Since the discovery of DNA, there has been a concerted effort to develop ways to actually experimentally determine the sequences of the constitutive chemical bases. The first method for systematically sequencing DNA was introduced by Sanger in 1978.
This basic method was automated in a commercial instrument platform in the late 1980's, enabling the sequencing of the first human genome. The success of this effort motivated the development of a number of “massively parallel” sequencing platforms, with the goal of dramatically reducing the cost and time required to sequence a human genome. These automated methods generally rely on processing millions to billions of sequencing reactions at the same time, in highly miniaturized microfluidic formats.

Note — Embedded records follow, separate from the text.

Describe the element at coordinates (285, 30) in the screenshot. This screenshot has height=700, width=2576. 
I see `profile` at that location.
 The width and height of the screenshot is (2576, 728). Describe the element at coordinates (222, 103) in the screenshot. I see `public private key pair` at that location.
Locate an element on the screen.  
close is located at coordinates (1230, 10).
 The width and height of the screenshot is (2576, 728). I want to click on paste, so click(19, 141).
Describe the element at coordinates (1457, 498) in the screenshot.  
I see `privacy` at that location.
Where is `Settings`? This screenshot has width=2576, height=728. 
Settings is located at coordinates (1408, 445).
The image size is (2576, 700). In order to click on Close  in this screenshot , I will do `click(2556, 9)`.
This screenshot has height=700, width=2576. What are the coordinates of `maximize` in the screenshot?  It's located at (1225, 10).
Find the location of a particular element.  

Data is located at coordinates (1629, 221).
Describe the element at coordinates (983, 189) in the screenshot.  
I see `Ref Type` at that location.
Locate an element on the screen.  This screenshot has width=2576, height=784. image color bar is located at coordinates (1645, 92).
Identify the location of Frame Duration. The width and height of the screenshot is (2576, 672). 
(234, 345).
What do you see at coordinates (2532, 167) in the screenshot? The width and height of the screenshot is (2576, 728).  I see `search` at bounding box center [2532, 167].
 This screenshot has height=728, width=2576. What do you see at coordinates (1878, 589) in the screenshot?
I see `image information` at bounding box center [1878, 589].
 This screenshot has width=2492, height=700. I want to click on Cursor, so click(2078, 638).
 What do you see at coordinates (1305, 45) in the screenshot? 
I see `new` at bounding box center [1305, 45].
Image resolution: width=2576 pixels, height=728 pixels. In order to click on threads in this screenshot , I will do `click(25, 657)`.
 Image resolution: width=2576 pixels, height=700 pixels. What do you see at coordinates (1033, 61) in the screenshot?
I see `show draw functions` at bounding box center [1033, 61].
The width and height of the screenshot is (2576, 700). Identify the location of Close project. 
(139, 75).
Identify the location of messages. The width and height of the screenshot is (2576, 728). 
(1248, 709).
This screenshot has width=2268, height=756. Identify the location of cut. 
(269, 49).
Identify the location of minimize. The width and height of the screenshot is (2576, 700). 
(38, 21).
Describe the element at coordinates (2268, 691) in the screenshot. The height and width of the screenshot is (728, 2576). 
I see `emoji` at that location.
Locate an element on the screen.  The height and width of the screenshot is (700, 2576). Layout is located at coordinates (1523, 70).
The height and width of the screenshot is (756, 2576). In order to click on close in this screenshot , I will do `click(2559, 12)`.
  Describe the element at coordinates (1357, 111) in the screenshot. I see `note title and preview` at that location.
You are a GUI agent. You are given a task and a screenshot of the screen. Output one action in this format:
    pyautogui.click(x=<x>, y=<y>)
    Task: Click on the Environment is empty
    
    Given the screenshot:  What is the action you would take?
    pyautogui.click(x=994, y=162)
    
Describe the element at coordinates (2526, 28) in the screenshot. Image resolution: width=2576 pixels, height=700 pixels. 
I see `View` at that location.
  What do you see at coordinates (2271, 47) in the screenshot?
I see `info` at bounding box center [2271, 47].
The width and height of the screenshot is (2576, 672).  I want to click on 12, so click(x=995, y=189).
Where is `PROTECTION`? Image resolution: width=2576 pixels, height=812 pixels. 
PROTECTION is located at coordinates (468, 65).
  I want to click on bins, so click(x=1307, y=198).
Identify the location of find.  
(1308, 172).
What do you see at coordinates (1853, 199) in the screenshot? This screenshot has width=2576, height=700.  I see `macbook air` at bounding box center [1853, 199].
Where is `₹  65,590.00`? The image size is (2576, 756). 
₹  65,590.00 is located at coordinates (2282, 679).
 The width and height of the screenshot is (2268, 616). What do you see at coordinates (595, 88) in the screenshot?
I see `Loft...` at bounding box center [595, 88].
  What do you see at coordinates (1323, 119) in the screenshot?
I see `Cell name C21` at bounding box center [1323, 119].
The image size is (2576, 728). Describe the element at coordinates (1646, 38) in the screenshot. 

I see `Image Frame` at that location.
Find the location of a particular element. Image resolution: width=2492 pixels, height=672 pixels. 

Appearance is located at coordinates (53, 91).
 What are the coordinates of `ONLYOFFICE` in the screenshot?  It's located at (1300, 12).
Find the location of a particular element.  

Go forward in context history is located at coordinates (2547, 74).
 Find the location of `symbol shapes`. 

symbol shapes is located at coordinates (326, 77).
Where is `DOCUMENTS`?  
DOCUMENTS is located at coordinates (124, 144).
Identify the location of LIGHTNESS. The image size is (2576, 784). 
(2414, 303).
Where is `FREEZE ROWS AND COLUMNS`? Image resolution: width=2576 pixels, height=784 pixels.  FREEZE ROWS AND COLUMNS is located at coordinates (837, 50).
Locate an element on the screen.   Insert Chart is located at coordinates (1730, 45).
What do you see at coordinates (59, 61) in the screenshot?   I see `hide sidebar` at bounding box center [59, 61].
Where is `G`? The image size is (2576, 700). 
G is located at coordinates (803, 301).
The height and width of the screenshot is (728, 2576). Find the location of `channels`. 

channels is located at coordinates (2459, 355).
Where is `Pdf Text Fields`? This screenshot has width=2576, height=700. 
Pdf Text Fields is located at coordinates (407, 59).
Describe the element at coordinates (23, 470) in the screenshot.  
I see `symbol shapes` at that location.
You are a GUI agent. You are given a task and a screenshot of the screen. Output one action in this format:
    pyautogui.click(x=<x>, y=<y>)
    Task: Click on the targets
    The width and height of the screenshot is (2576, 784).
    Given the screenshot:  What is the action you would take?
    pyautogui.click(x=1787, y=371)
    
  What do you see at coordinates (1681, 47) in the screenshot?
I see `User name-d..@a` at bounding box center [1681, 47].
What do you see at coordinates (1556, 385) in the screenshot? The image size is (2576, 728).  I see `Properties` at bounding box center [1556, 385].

Although a variety of other related techniques and commercial platforms followed, further improvements in quality and accuracy of sequencing, as well as reductions in cost and time, remain highly desirable. This is especially true to make genome sequencing practical for widespread use in precision medicine, where it is desirable to sequence the genomes of millions of individuals with a clinical grade of quality. Further, many DNA sequencing techniques utilize optical means with fluorescence reporters. Such methods can be cumbersome, slow in detection speed, and difficult to mass produce or make affordable. Label-free DNA or genome sequencing approaches would have the advantages of not having to use fluorescent type labeling processes and associated optical systems, and are thus particularly needed.